Aucun cabinet conseil n'est capable de mesurer l'impact réel sur les ventes ou
sur la fidélisation. Mais les études qualitatives montrent que la simple
présence d'un numéro sur l'emballage suffit à rassurer le consommateur, à
renforcer l'image de proximité de la marque. Une autre donnée objective achève
de convaincre de l'efficacité d'un tel outil : quand un produit est conseillé
par une opératrice, l'appelant l'achète 7 fois sur 10 ! Et pourtant, il n'y a
aucune incitation, aucune agressivité, pas de "vente forcée". Cela irait à
l'encontre des objectifs fixés. « Chez nous, il n'y a pas de productivité pure
et dure, explique Marianne Loustau-Grillier responsable du centre d'appels.
Bien sûr, les opératrices ont une petite pression sur les chiffres : nous leurs
demandons de traiter sept appels par heure. Mais l'important, c'est d'abord la
qualité de l'accueil. » Et pas seulement pendant l'appel : dès qu'elles ont
raccroché, les hôtesses assurent le suivi courrier (chaque contact est
répertorié dans une base de données Conso+). Elles glissent une lettre-type
dans une enveloppe, y ajoutent quelques coupons de réduction sur des produits
du groupe. Le tout est envoyé dans la demi-journée. C'est du cocooning, mais
Lever n'a pas le choix : il faut se distinguer des marques de distributeurs
(MDD) ou des produits discount. Le consommateur est de moins en moins convaincu
de la différence de qualité entre un produit de marque et ses concurrents bas
prix. Alors il faut offrir un plus. Chez Lever, c'est le "service
après-vente".
FORMATION PERMANENTE
Pour des raisons de
simplicité, de cohérence, mais aussi d'économies d'échelle, Lever a choisi un
numéro unique pour l'ensemble de ses marques. Cela n'a pas que des avantages.
L'une des difficultés, c'est la multitude de produits que les opératrices
doivent connaître. Cela les oblige à se former en permanence. Pour cela,
l'employeur ne lésine pas : avant d'entrer en piste, la nouvelle recrue subit
trois semaines de tests, quizz, séances d'observation. Une fois formée, elle
passe près de deux heures par semaine en briefings. Dans la plupart des cas,
les questions sont simples et peuvent être traitées par toutes les opératrices.
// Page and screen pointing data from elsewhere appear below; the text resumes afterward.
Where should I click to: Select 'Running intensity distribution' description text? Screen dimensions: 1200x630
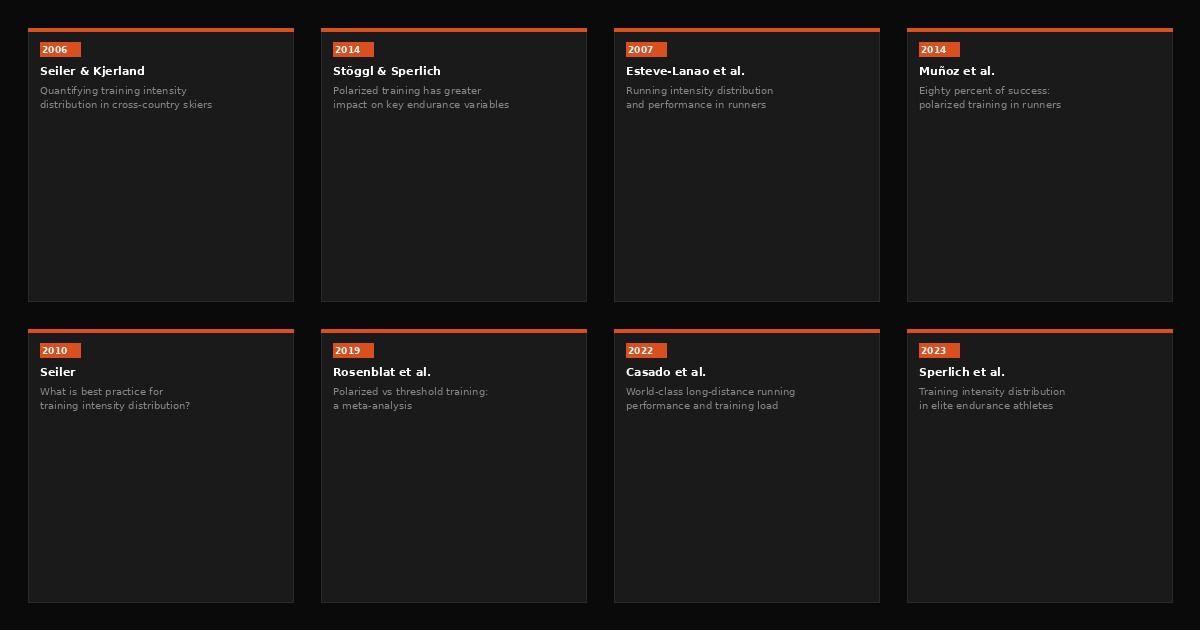click(x=699, y=98)
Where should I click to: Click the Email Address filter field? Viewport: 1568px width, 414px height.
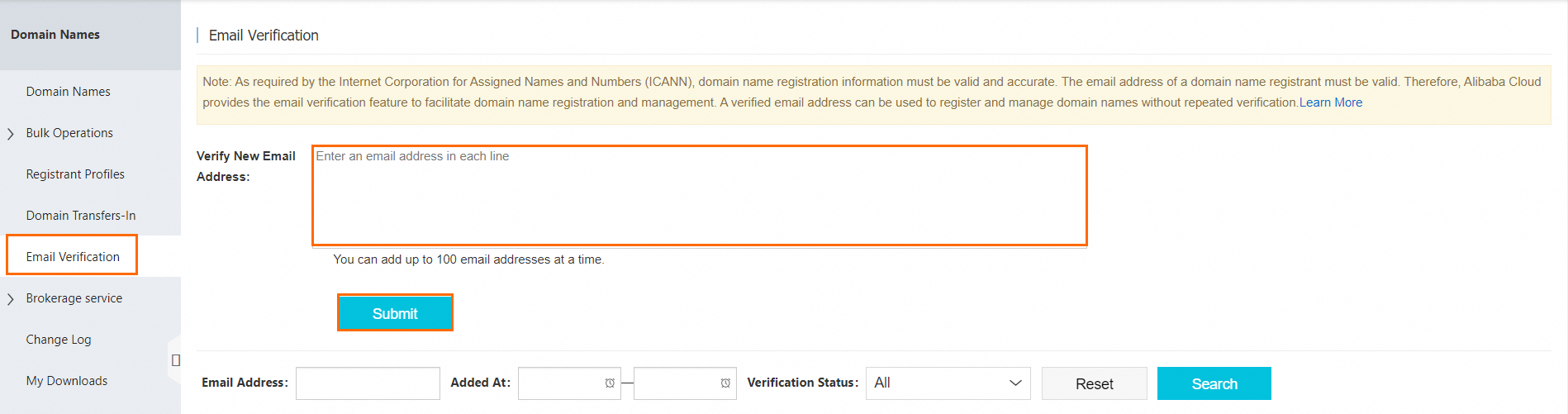[368, 383]
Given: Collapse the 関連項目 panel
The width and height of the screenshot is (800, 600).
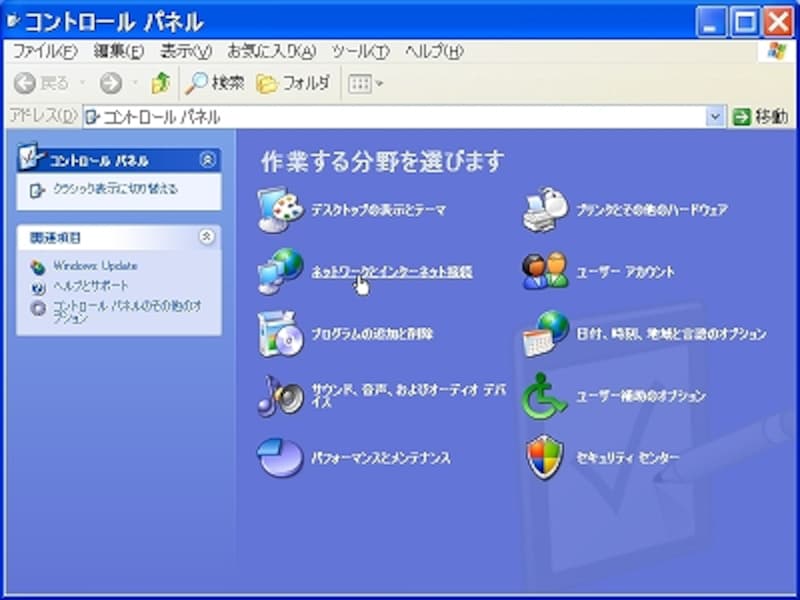Looking at the screenshot, I should [207, 238].
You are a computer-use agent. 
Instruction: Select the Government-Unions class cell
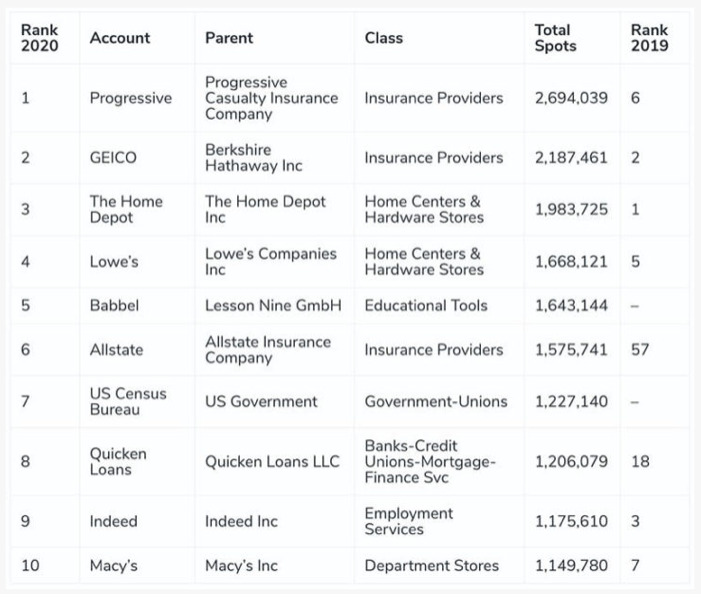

Lors d'un problème plus délicat, une "experte" prend les choses en main. Elles
sont trois, sélectionnées pour leur expérience, leur sens aigu du contact et de
la diplomatie. Ce sont elles qui s'occupent des réclamations dures (produits
défectueux, mal utilisés). Leurs réponses personnalisées sont validées par le
service juridique. A ce propos, l'usage a montré que l'implantation du centre
d'appels au coeur de l'entreprise évite des déplacements aux juristes et aux
chefs de produits qui sont régulièrement appelés. Inévitablement, certains
consommateurs appellent alors qu'ils ont entre les mains un produit de la
concurrence. Dans ce cas : « On ne se prononce pas ». Pas de dénigrement, et
bien sûr aucun conseil. L'interlocuteur comprend très vite que Lever ne
souhaite pas faire bénéficier ses rivaux de ses structures (un centre d'appels
comme celui de Levallois coûte plusieurs millions d'euros par an). Le SAV de
Darty n'est pas tenu de s'occuper des produits de Conforama ! Le consommateur a
parfaitement conscience que la marque fait du donnant-donnant. Il sait que les
informations qu'on lui apporte ne seront pas objectives, qu'on l'orientera
souvent vers un autre produit de la gamme pour le lui faire acheter. Mais à ses
yeux, cela n'enlève rien à la validité des conseils. Au bout du compte, le
centre d'appels change considérablement les rapports de Lever avec ses
consommateurs. Aussi aujourd'hui, les trois-quarts des appels sont des demandes
de conseils. La philosophie CRM s'en trouve bouleversée. « Nous voulons traiter
le consommateur comme un privilégié », résume Marianne Loustau-Grillier.
Bientôt un deuxième centre d'appels
Le centre d'appels de Levallois-Perret (92) se concentre sur les produits d'entretien et de soin de la personne. L'autre activité d'Unilever, la branche food, est implantée à Rueil-Malmaison (92). C'est là qu'ouvrira au printemps prochain un nouveau centre, sur le même modèle. Le numéro unique sera bientôt présent sur tous les emballages Fruit d'Or, Boursin, Amora, Lipton, Planta Fin... En attendant, les consommateurs peuvent déjà trouver une multitude de conseils sur le site internet pourtoutvousdire.com, déclinaison du magazine publicitaire.